Overactivation of bradykinin is thought to play a role in a rare disease called hereditary angioedema.

Low levels of bradykinin in the body correlate with obesity in adolescents; it has been proposed that bradykinin can be used as a biomarker for metabolic syndrome.

Bradykinins have been implicated in a number of cancer progression processes. Increased levels of bradykinins resulting from ACE inhibitor use have been associated with increased lung cancer risks. Bradykinins have been implicated in cell proliferation and migration in gastric cancers, and bradykinin antagonists have been investigated as anti-cancer agents.

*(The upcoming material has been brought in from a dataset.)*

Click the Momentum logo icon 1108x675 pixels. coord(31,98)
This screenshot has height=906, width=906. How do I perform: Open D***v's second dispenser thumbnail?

Bradykinin has been proposed as an explanation for many symptoms associated with COVID-19, and some studies have found a correlation between bradykinin levels and disease severity.

==Therapeutic implications==
A bradykinin-potentiating factor (BPF) which increases both the duration and magnitude of the effects of bradykinin on vasodilation and the consequent fall in blood pressure, was discovered in Bothrops jararaca venom. On the basis of this finding, a non-protein analog of BPF which was effective orally was developed: the first angiotensin converting enzyme inhibitor captopril. It was approved by the FDA for the treatment of hypertension in 1981.

Currently, bradykinin inhibitors (antagonists) are being developed as potential therapies for hereditary angioedema. Icatibant is one such inhibitor. Additional bradykinin inhibitors exist. It has long been known in animal studies that bromelain, a substance obtained from the stems and leaves of the pineapple plant, suppresses trauma-induced swelling caused by the release of bradykinin into the bloodstream and tissues. Other substances that act as bradykinin inhibitors include aloe and polyphenols, substances found in red wine and green tea.

==History==
Bradykinin was discovered in 1948 by three Brazilian physiologists and pharmacologists working at the Biological Institute, in São Paulo, Brazil, led by Dr. Maurício Rocha e Silva. Together with colleagues Wilson Teixeira Beraldo and Gastão Rosenfeld, they discovered the powerful hypotensive effects of bradykinin in animal preparations. Bradykinin was detected in the blood plasma of animals after the addition of venom extracted from the Bothrops jararaca (Brazilian lancehead snake), brought by Rosenfeld from the Butantan Institute. The discovery was part of a continuing study on circulatory shock and proteolytic enzymes related to the toxicology of snake bites, started by Rocha e Silva as early as 1939. Bradykinin was to prove a new autopharmacological principle, i.e., a substance that is released in the body by a metabolic modification from precursors, which are pharmacologically active. According to B.J. Hagwood, Rocha e Silva's biographer:The discovery of bradykinin has led to a new understanding of many physiological and pathological phenomena including circulatory shock induced by venoms and toxins.

Bradykinin is cleaved by snake venom proteases. Based on this property, it can be used to screen herbal medicines for anti-venomous effects.

The first comprehensive computational model of bradykinin was developed in the USSR in the mid-1970s by a team led by Stanislav Galaktionov.